The Informationist
- First edition
- Author: Taylor Stevens
- Language: English
- Series: Vanessa Michael Munroe
- Genre: Thriller novel
- Publisher: Crown Publishing Group
- Publication date: 2011
- Publication place: United States
- Media type: Print
- ISBN: 978-0307717092
- Followed by: The Innocent

= The Informationist =

2011 crime novel by Taylor Stevens

The Informationist, by Taylor Stevens, is the first novel in the Vanessa Michael Munroe series, about a young woman raised in Cameroon as the daughter of American missionaries. She has a life-changing experience at the age of 14 when she takes up with an infamous gunrunner and his mercenary crew. Later in life she becomes a dealer of information, sort of a private eye for the 21st century, where she works for governments and corporations dealing in the specialized information of Central Africa.

The book has been translated into Italian, Spanish, Hebrew, Polish, Turkish and Dutch.

==Reception==
Reviews often compared Stevens's Vanessa Michael Munroe to Stieg Larsson's Lisbeth Salander, in part due to their "feral, take-no-prisoners attitude." Booklist's Don Crinklaw noted that neither character is "a guy in a girl suit but not one to whimper in the corner, either." Sarah Weinman, writing for the Los Angeles Times, said Munroe and Salander "are lone wolves who, if they ever had a chance to meet, might discover they are really part of the same hunting pack."

In a starred review, Publishers Weekly called The Informationist a "blazingly brilliant debut."

Crinklaw called the novel "intriguing," saying, "The maneuvers at the end are dazzling, worthy of patience with the puzzling middle, and a tad reminiscent of Sherlock Holmes’ matter of the Copper Beeches."

Weinman further indicated that Stevens "writes with the confidence of one who knows she’s hit on a winning series character who has the world at her beck and call — and, perhaps, a growing legion of fans too."

Library Journal also reviewed the novel.

==Awards and honors==
The Informationist reached the top ten of The New York Times Best Seller list.

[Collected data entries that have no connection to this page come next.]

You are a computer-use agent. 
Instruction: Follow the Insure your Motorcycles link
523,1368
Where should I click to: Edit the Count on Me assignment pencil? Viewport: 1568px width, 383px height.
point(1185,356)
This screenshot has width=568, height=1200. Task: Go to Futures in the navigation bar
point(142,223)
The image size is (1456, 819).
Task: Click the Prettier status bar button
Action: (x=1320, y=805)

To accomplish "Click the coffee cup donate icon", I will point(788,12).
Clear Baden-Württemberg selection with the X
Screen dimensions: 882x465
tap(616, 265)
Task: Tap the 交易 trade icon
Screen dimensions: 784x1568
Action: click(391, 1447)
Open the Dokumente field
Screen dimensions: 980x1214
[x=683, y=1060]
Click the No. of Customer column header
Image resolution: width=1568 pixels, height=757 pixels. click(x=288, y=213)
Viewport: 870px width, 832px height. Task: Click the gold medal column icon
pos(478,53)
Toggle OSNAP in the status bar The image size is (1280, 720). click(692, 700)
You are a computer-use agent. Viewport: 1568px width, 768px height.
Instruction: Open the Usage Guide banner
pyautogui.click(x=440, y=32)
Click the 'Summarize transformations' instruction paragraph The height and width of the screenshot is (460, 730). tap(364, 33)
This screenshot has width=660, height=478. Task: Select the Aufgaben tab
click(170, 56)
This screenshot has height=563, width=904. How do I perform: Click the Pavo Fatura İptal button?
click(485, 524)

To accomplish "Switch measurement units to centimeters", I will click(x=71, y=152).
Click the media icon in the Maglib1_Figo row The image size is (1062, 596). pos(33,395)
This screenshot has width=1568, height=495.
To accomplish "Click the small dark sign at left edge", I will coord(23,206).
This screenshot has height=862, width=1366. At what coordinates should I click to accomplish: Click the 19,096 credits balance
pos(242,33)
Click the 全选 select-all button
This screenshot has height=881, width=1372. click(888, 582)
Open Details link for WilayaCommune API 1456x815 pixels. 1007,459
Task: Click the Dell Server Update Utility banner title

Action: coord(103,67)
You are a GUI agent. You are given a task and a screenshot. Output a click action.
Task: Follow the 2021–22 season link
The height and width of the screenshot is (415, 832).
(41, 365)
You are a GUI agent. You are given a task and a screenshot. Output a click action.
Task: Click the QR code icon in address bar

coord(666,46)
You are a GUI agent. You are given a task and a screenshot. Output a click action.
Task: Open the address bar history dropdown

Awards for The Informationist
| Year | Award | Result | Ref. |
| 2012 | Anthony Award for Best First Novel | Finalist |  |
| Barry Award for Best First Novel | Winner |  |
| Macavity Award for Best First Mystery | Finalist |  |

==Film adaptation==
In October 2012, James Cameron's production company Lightstorm Entertainment picked up film rights to the book with plans for Cameron to direct the adaptation for 20th Century Fox. The film is said to begin shooting after Cameron finishes the second and third installments of his Avatar series.